Friday, April 30, 2021

Chapter 14 of Family Memories - happiest day in your life & hardest thing your faced

Tell me about one of the happiest days of your life.

Lorraine: Going to the beach on a picnic was such a treat.

John & Marcella: December 26, 1965. We got married in a snow storm.

Arlie: There are three. Marrying my wife. The day our son was born. The day our grandson was born.

Denny: I haven’t had it yet but I’ve had lots of happy days. Camping with mom and dad in the Olympic National Forest in an old tent. Going trout fishing with my dad on the Sol Duc River, or salmon fishing with dad in a little rowboat he built.

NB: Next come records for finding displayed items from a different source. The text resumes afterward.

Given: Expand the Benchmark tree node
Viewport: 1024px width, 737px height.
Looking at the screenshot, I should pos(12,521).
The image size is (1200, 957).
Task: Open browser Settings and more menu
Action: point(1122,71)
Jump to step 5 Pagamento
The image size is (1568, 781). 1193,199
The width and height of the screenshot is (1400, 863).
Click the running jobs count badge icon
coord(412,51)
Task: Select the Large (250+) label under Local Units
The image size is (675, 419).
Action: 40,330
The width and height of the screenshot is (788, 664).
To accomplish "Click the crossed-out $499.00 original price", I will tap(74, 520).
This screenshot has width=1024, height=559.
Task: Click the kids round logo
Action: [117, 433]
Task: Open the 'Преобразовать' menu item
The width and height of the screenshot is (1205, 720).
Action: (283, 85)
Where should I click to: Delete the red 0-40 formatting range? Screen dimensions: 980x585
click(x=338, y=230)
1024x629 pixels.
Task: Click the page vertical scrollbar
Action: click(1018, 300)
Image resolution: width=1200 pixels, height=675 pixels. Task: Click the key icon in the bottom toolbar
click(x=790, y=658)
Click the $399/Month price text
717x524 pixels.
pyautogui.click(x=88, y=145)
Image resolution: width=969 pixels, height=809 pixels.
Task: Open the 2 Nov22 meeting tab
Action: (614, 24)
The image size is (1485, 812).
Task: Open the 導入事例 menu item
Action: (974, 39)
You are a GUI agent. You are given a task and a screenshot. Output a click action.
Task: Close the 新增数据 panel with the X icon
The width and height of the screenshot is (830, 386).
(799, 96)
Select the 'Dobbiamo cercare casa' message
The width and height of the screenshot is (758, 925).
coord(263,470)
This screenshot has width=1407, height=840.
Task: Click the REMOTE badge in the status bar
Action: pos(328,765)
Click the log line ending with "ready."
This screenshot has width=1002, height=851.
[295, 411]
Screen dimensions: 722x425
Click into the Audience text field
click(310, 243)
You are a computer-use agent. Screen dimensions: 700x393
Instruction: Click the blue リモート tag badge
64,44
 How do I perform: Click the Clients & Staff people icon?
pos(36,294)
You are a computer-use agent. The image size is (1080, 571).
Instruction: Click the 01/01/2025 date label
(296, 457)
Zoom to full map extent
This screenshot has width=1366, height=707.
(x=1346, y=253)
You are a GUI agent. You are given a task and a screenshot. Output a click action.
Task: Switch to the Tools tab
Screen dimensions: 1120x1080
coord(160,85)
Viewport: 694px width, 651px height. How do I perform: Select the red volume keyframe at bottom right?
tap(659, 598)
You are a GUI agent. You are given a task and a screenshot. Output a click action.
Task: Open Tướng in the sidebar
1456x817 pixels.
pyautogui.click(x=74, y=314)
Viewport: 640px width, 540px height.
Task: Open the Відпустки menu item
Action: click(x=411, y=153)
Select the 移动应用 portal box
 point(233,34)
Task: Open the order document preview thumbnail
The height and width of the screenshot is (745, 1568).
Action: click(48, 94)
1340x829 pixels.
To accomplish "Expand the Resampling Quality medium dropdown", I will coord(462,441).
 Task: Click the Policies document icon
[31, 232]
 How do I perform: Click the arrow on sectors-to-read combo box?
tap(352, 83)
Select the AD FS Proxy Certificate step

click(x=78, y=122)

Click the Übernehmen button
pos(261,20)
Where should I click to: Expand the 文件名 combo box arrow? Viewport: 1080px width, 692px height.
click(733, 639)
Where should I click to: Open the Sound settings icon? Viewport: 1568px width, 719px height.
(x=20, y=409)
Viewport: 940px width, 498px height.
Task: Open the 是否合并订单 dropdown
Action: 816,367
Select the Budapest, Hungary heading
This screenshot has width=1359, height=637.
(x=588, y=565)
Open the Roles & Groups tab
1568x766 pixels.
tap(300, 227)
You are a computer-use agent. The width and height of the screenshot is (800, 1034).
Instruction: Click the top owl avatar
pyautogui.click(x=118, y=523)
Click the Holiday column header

Packing a little plywood boat (my dad helped me to build) down to the boat haven with Joe Nott to go rowing or exploring. Putting on an exhibition downtown with water skis I bought from a catalog from Roy Hawkins. They may have even been the first in Port Townsend. We’d attract maybe 20 or 30 cars that would pull up to watch this strange novelty. Kirby Sooy would take pictures. Buying my first brand new bicycle with my paper route money. Learning to drive my big brother’s car at age 13.

Joyce: Hard to pick just one….the day my husband proposed. The day my divorce was final. The day I became a grandparent. The day we moved back to Port Townsend from Kirkland. The day my youngest had twins. My first trip to Reno.

Dale: The happiest day of my life was June 21, 1969. The song Jo-Jo had just come out and the Beatles were singing: “Get back, get back, get back to where you belong.” I did just that. I was honorably discharged from the Navy.

Janie: Birth of my children, Eddie and Edwina…and that they were healthy.

Jimmy: When I married Holly, of course. She’s the love of my life, not only the 4th. Haha

Sue S: I have had many happy days: marriage, children, and family. I was pretty excited, though, when Don won a trip to the Oregon coast.

Lill: Getting my first job after dental assisting; various marathon runs.  Finishing my first marathon at Seaside, OR in 1974. Running the Boston Marathon in 1978, and Skagit Valley Ultra where both Dana and I finished first in 1982. Completing graduate school.

Marlee: The day Jeff asked me to marry him. I was a senior in high school and it was the day before Thanksgiving. He had planned to take me on a romantic walk down the beach and ask me there—I had washed my LONG hair earlier and it was too cold to go outside with wet hair. I was drying dishes at the sink and he just popped the question out of the blue. I said yes, hugged him, and took the ring upstairs to show my mom.

Cindy: In 1986 my baby daughter, Mirinda, had E coli and her kidneys stopped functioning. She was on dialysis for two weeks. The day her kidneys started working again (we found out she had a wet diaper) has got to be the happiest day of my life.

Sue W: When I saw my daughter for the first time and thought I was going to have a son.

Mary: I’m living them right now – in my 30’s. I’m more confident than I’ve ever been in my life and I can do whatever I want.

 

Tell me about the hardest thing you ever faced.

John: Having heart bypass surgery in 1984 or 1985.

Marcella: My first marriage.

Joyce: Telling my mother that I wanted to live with my father after their divorce. Telling my husband I was divorcing him. Knowing my son was driving a tank in the Gulf War.

Dale: Coping with my wife when she suffered a several-week episode of emotional breakdown of crisis proportion.

Sue S: The hardest thing I ever faced was the brain tumor Tanna had, and the loss of my father. When the doctor told us Tanna was going to be all right, that became one of my happiest moments.

Lill: Being informed by my case worker that my brother and I would not be returning home to our biological parents. Overcoming a panic attack when climbing Mt. Hooker in the Wind River Range in 1982 with college friends of Dana’s. My foster and adoptive parents passing in 1995, 1996, and 1997. Completing graduate school.

Marlee: Being told two years ago that I had MS and then seven months later, being told my husband, Jeff, also had it.

Cindy: I think my dad’s cancer was probably the hardest thing. I wish I had been older and wiser and could have helped my mother through it better.

Bill: The death of my mother and going through my divorce.

Sue W: Telling my folks I was pregnant at 17.

Denny: This would have been easier to answer if I was 20 or 30 years younger. However, probably the most difficult time that I faced was when my first wife left me. It wasn’t her leaving as much as facing myself. Friends and family continued to be very supportive during this time and I leaned heavily upon my relationship with God.